YOUR TASK:
Out of the data below, copy every line with the string "height".

SUPPLIED MATERIAL:
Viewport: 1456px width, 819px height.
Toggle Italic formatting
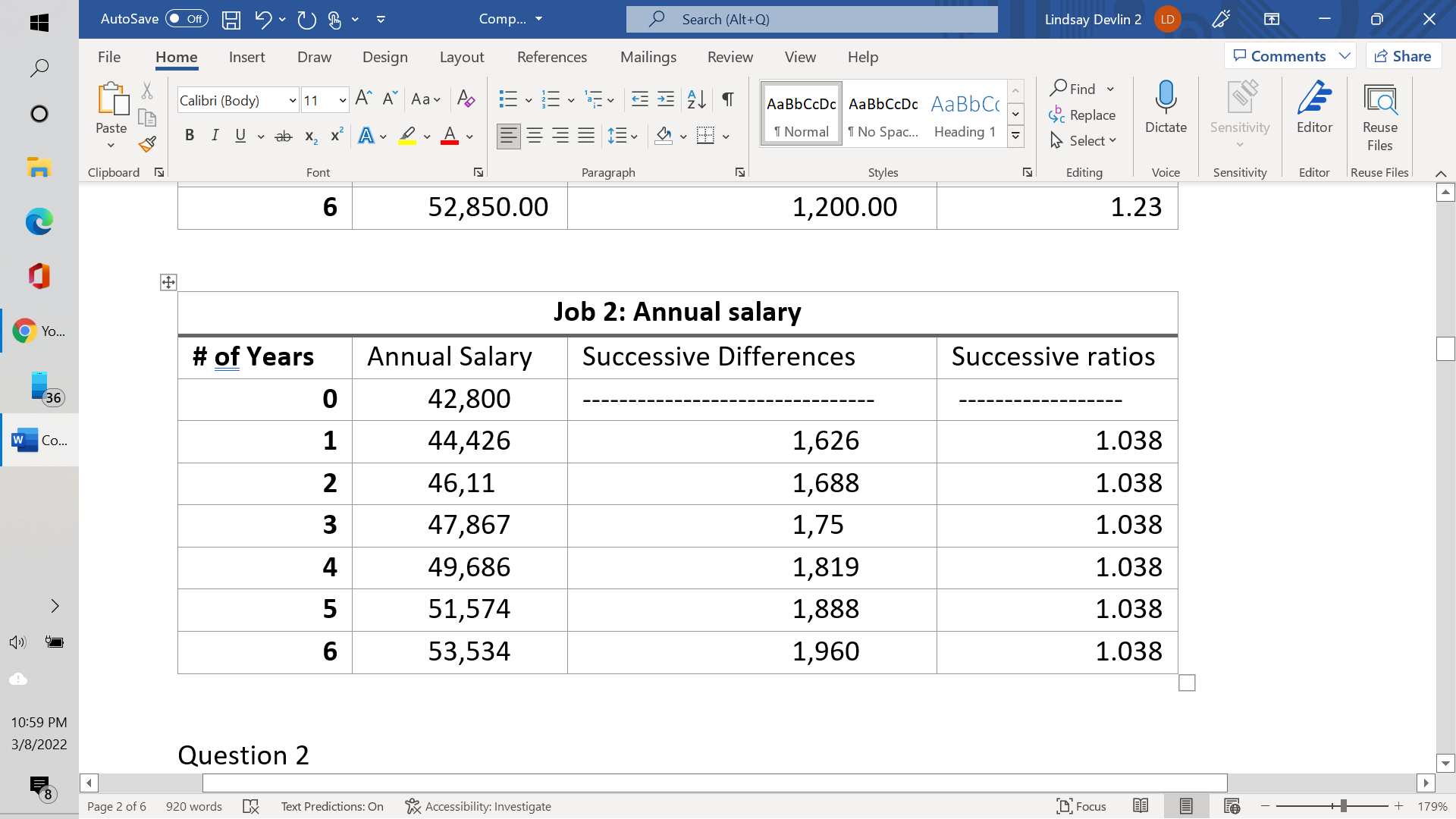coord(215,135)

--

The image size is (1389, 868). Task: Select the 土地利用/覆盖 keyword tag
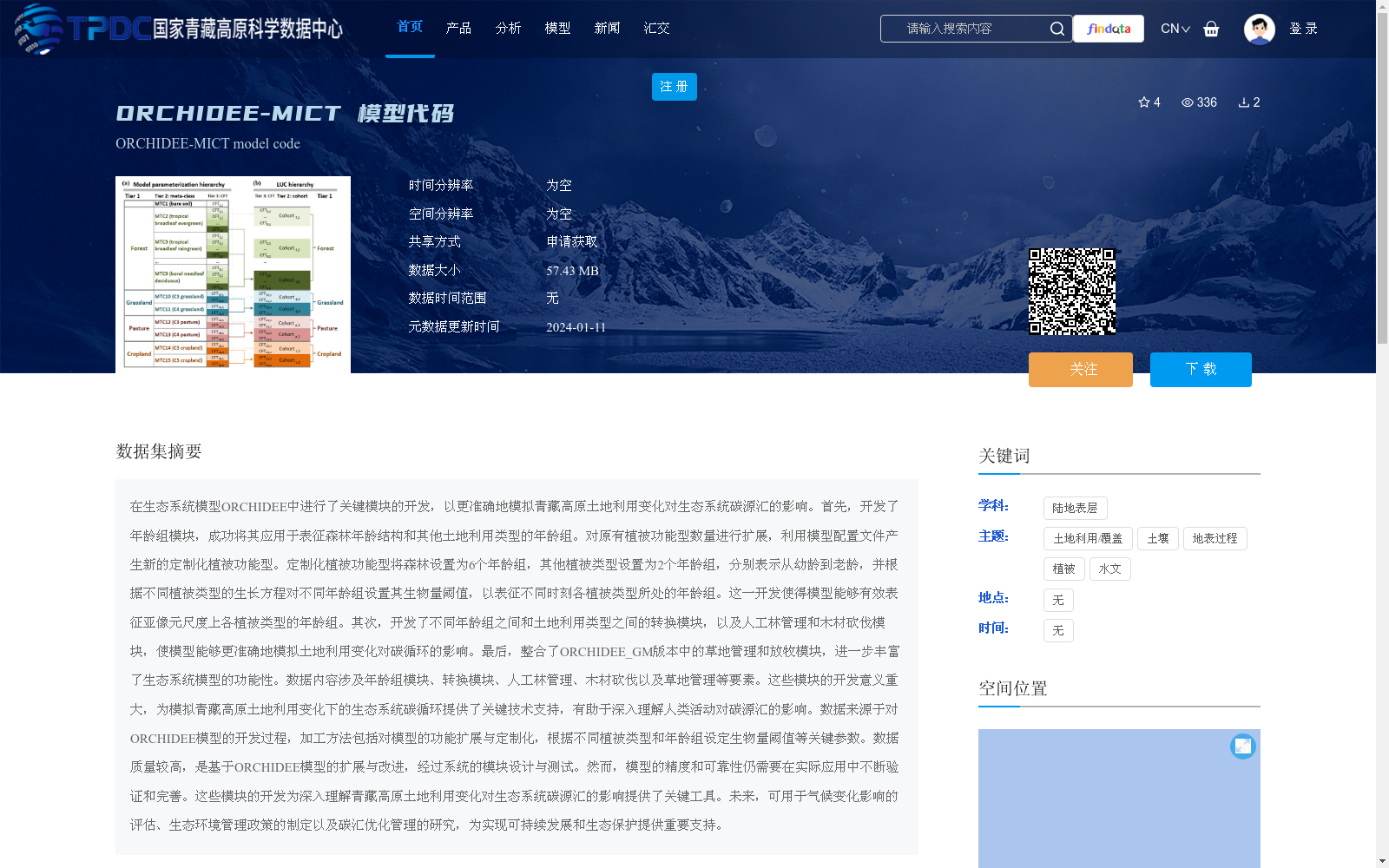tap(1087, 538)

==

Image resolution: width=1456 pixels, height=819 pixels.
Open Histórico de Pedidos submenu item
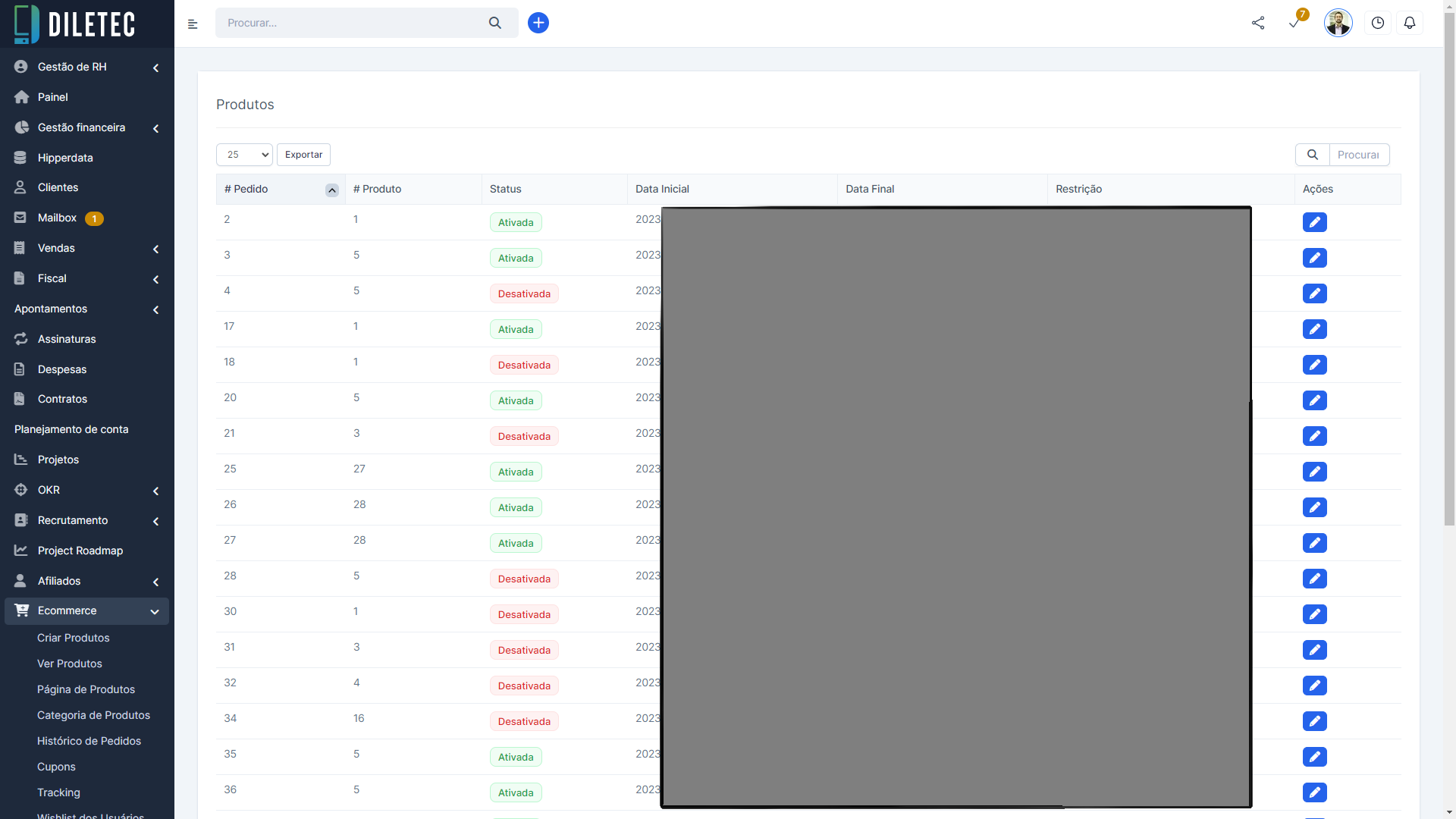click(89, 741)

RESPONSE TO THIS EXERCISE:
Viewport: 1456px width, 819px height.
Image resolution: width=1456 pixels, height=819 pixels.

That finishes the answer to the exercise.